Directive » Render the entries as a two-column CSV with the columns "prompt" and "response", one row per entry, each field enclosed in quotation marks and with line breaks replaced by spaces.

Entries for locating displayed items »
··········

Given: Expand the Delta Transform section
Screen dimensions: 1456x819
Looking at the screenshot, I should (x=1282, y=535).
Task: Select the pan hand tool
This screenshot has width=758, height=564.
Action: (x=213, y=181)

··········

Written reply »
prompt,response
"Given: Expand the Delta Transform section Screen dimensions: 1456x819","Looking at the screenshot, I should (x=1282, y=535)."
"Task: Select the pan hand tool This screenshot has width=758, height=564.","Action: (x=213, y=181)"